Carbon monoxide (CO) has been shown to affect vascular tone in smooth muscle cells and thus, may regulate regional or systemic blood pressure as well as fetoplacental vascular tone and fetal blood delivery. To assess the potential of vascular tissue to produce CO, we determined haem oxygenase (HO) activity through in vitro quantitation of CO production with gas chromatography and its inhibition by 33–66μm of chromium mesoporphyrin (CrMP) in homogenate preparations of rat aorta and vena cava and human umbilical cord tissues. We compared these results to HO activity in rat heart and liver. We also discuss normalization of HO activity on a per mg protein as well as per g fresh weight (FW) tissue basis. We found that both rat vascular tissue HO activities (per g FW) were equal, but greater than that of heart (×3) and less than that of liver (×0.2). For human cord tissues, HO activities of artery and vein were equal, but greater than that of Wharton's jelly. Also, HO activity in rat vascular tissues was 3× greater than that of the human cord tissues. HO activity was completely inhibited by CrMP in rat heart (90 per cent) and liver (96 per cent), but incompletely (50–66 per cent) in both rat and human vascular tissues. We established that it is unlikely that other non-haem CO-generating processes account for this unique insensitivity of HO to CrMP inhibition.
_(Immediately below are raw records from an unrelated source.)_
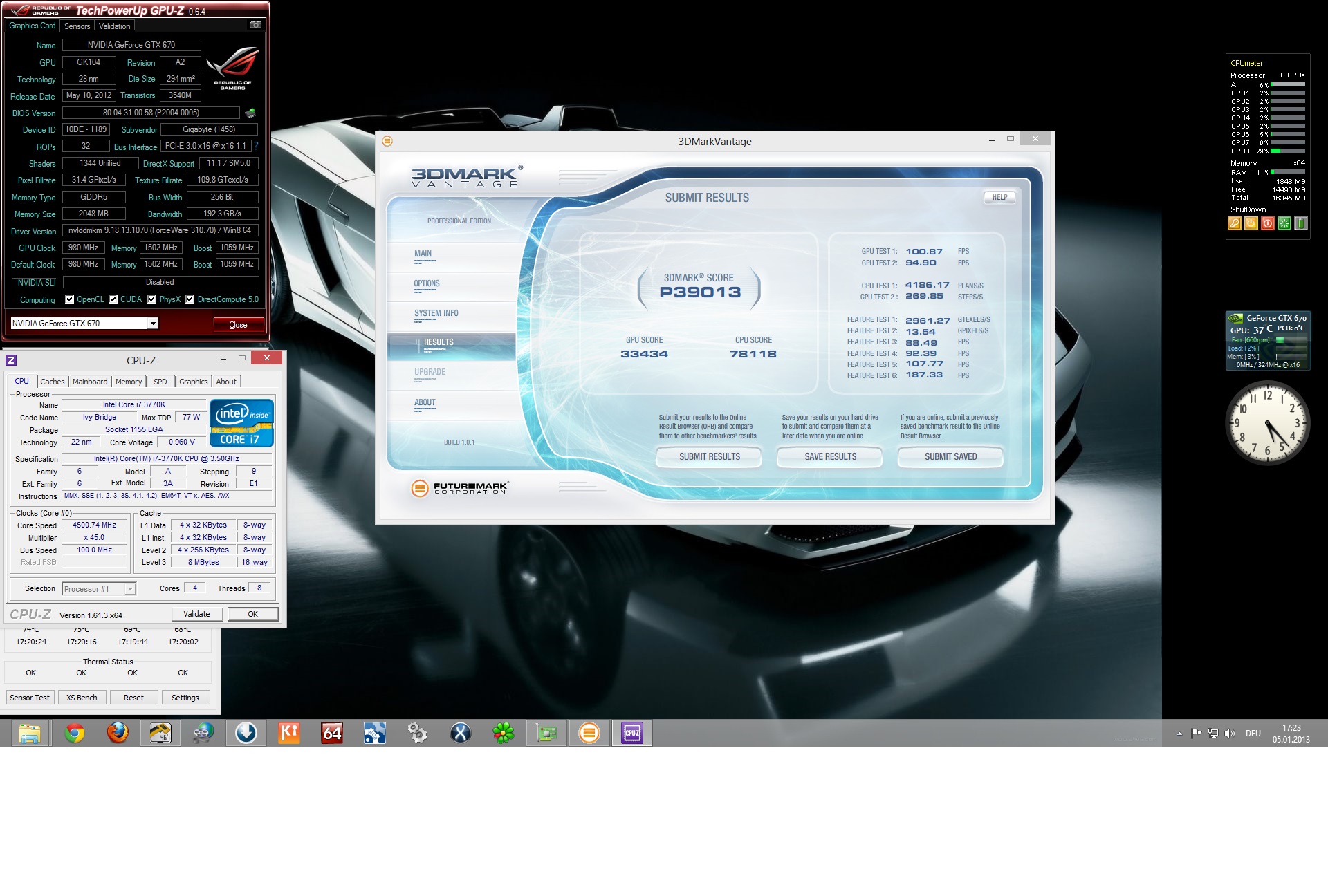Toggle the PhysX checkbox
The image size is (1328, 896).
click(x=152, y=299)
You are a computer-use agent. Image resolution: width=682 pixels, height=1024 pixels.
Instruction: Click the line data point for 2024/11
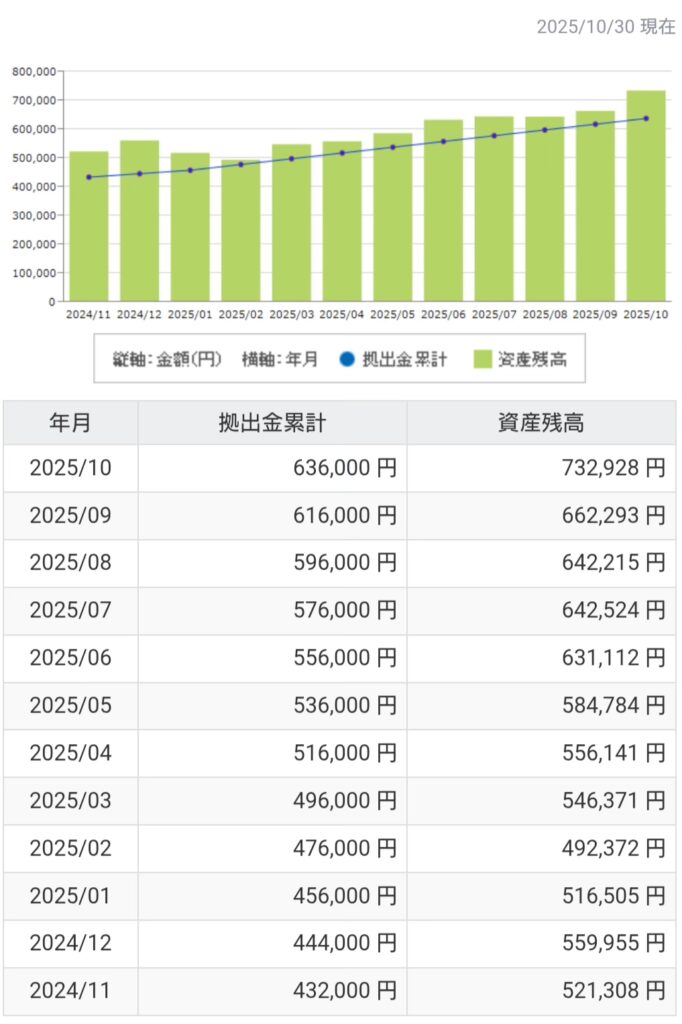[x=89, y=177]

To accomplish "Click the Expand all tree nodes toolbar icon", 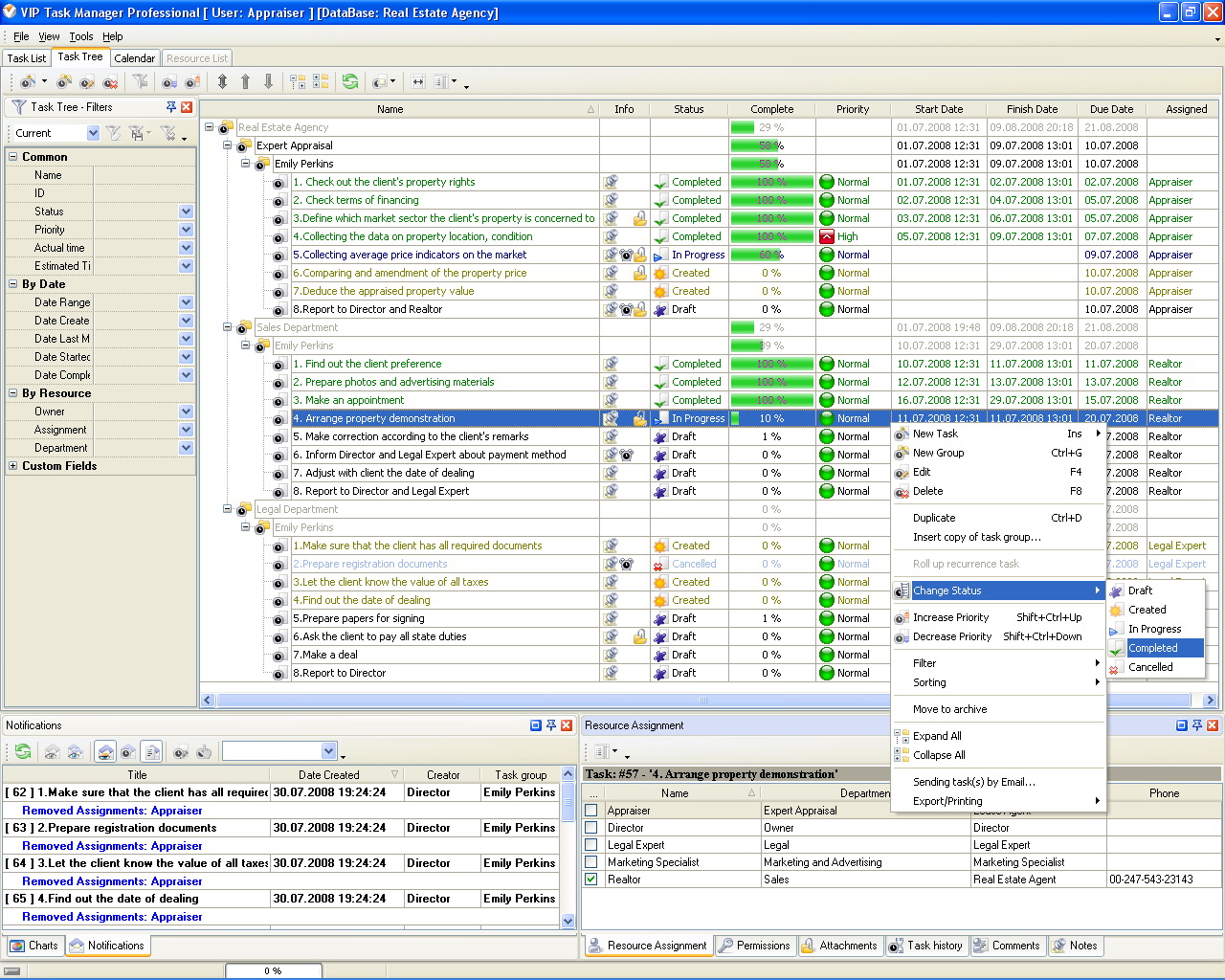I will point(298,82).
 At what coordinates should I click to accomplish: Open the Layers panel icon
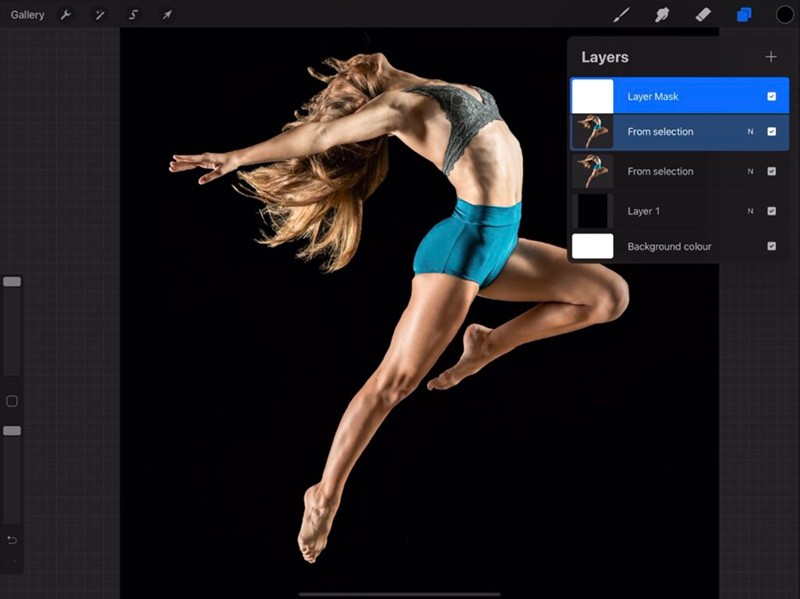click(x=742, y=14)
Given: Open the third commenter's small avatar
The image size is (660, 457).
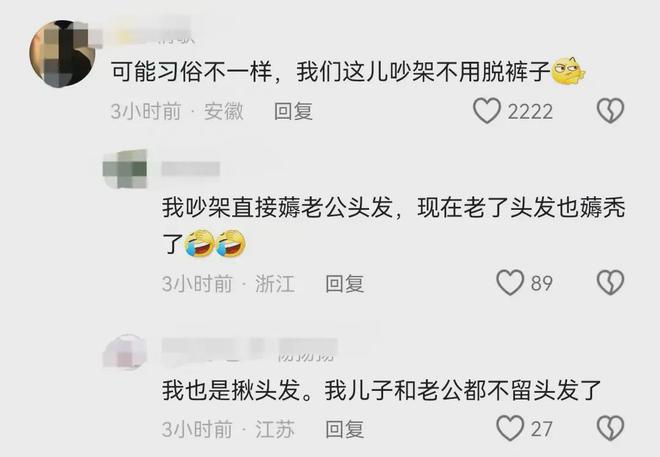Looking at the screenshot, I should click(x=125, y=352).
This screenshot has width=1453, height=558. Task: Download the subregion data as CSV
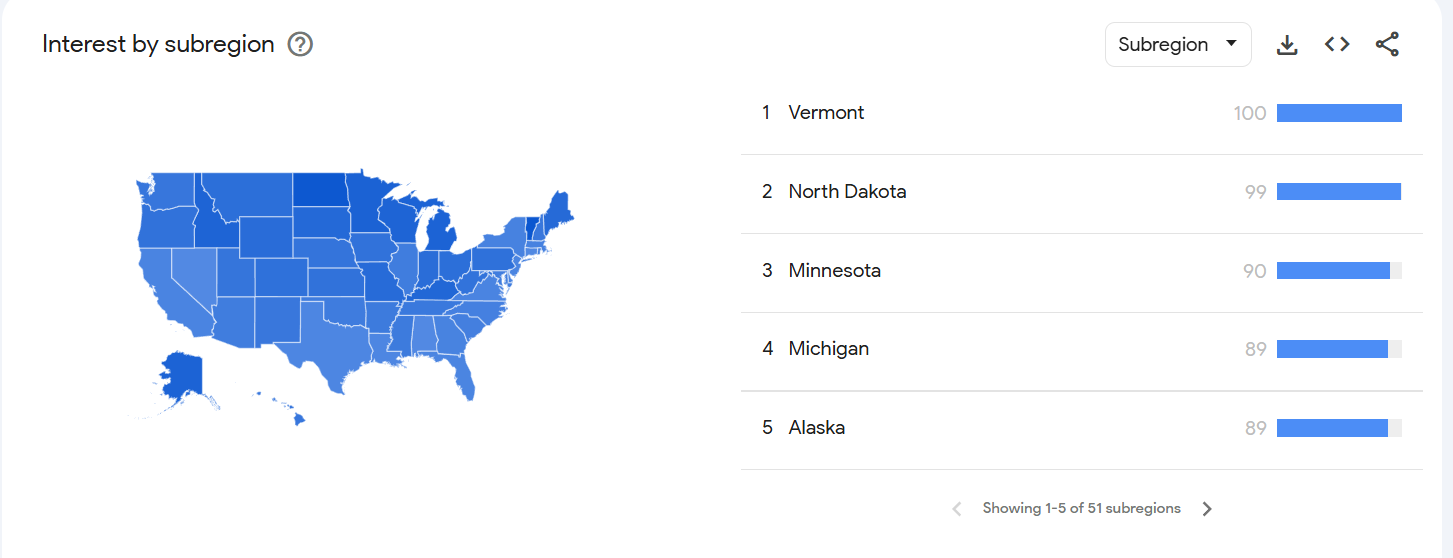tap(1287, 45)

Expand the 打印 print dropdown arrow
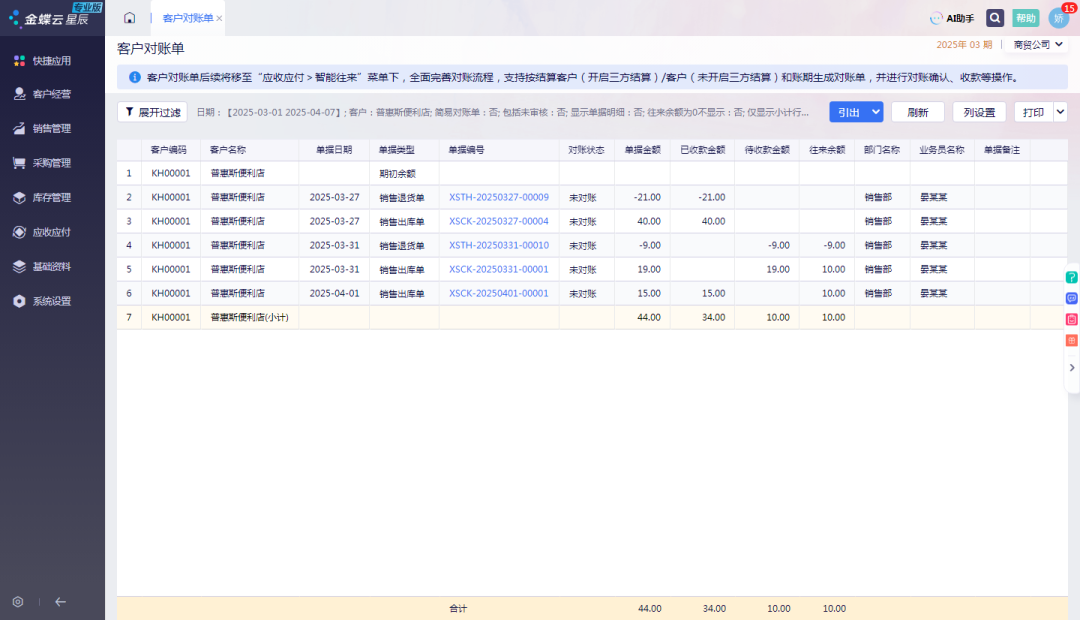(1060, 112)
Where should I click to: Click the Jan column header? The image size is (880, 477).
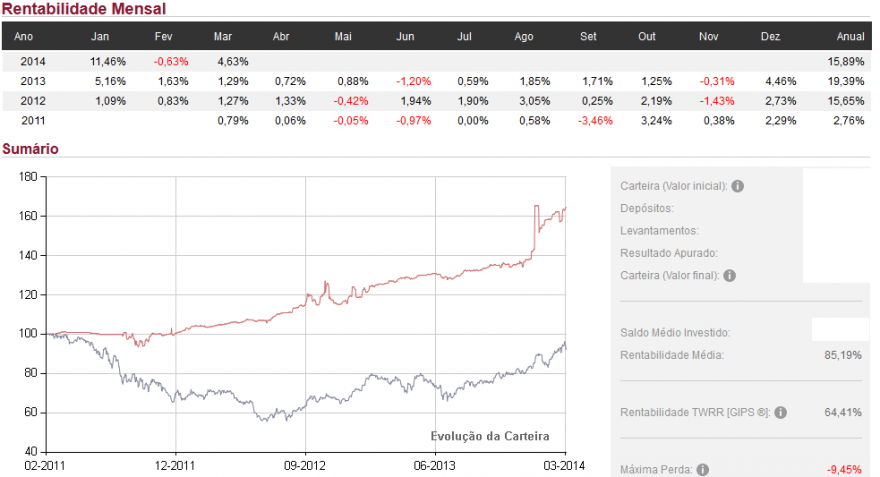click(x=100, y=36)
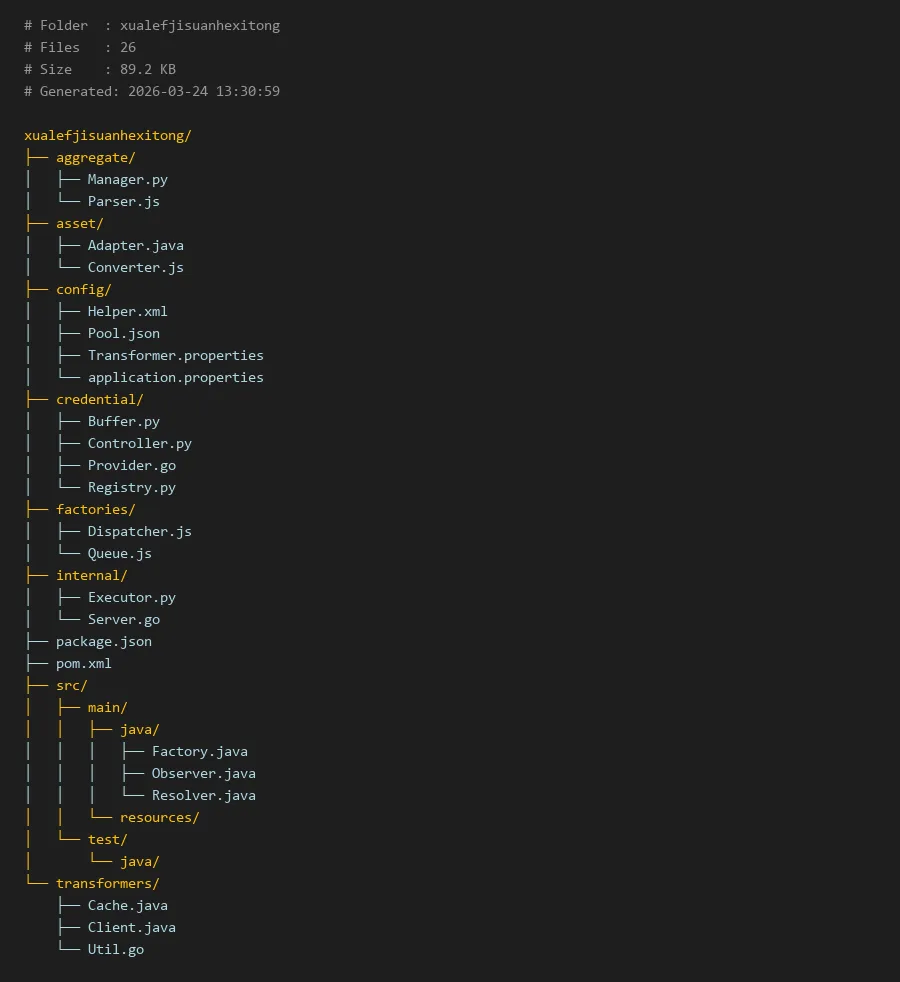This screenshot has width=900, height=982.
Task: Click the config/ folder entry
Action: pos(83,289)
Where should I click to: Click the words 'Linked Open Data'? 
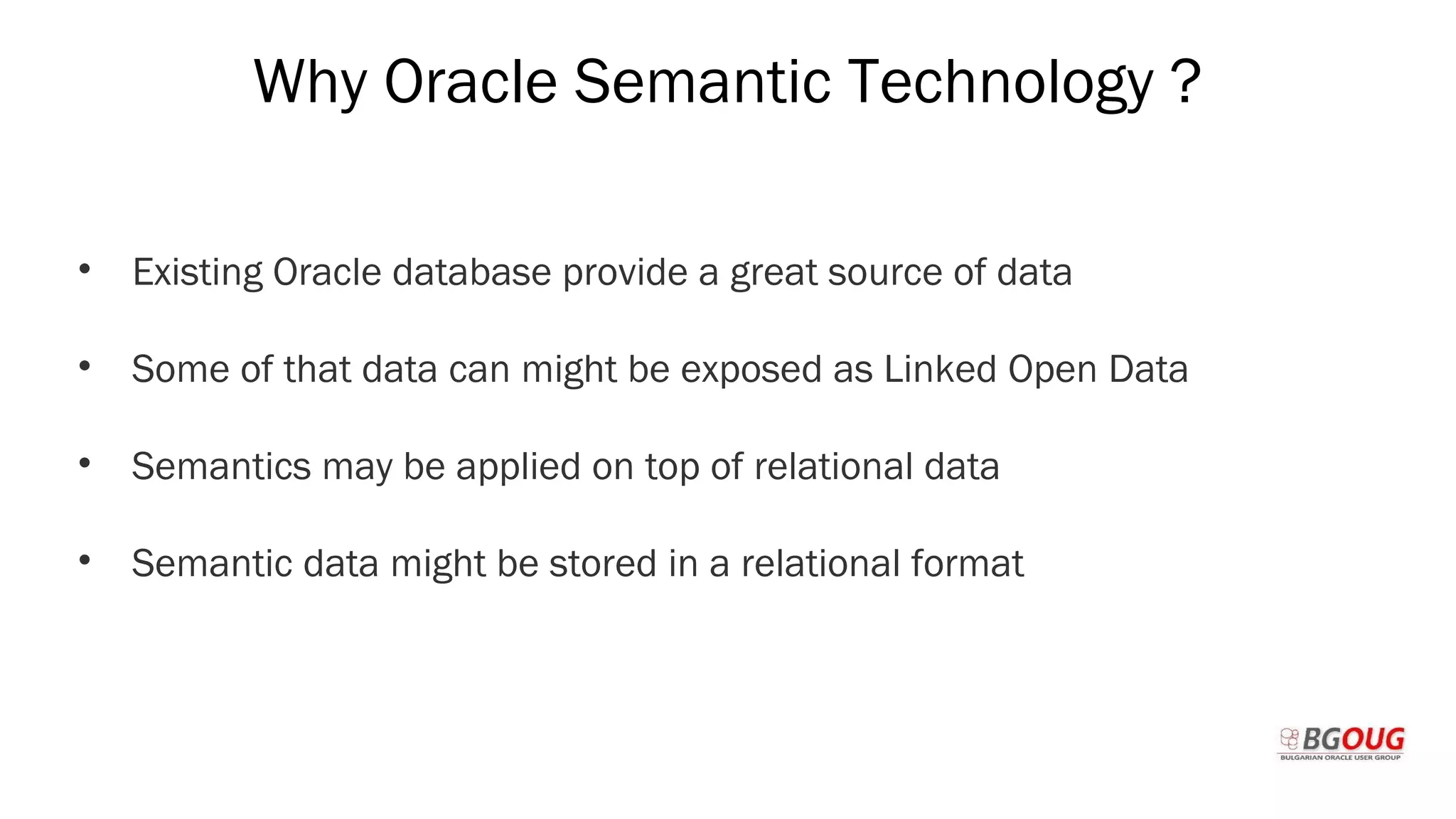click(x=1036, y=370)
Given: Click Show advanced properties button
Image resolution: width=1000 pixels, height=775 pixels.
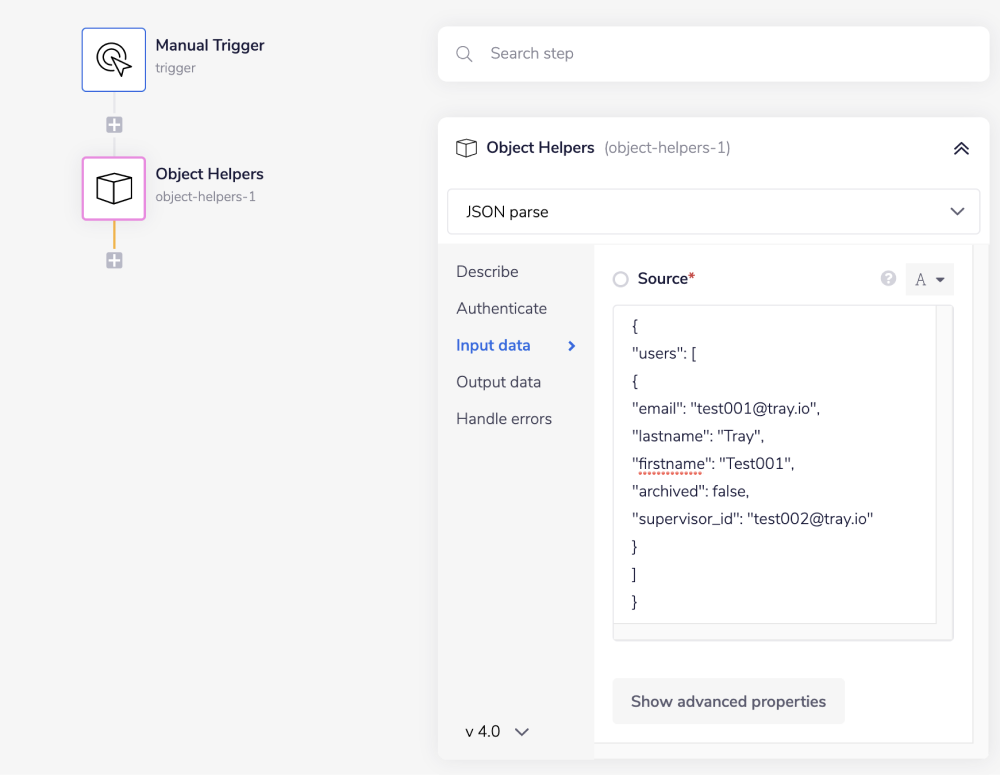Looking at the screenshot, I should [728, 701].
In fact, high concentrations of other potent metalloporphyrin inhibitors affected vascular tissue HO even less. We found that the degree of in vitro HO inhibition appeared to be related to the concentration of haem in the reaction medium. We conclude that the presence of HO activity in cord tissues supports the possibility that CO plays a role in fetoplacental blood flow regulation.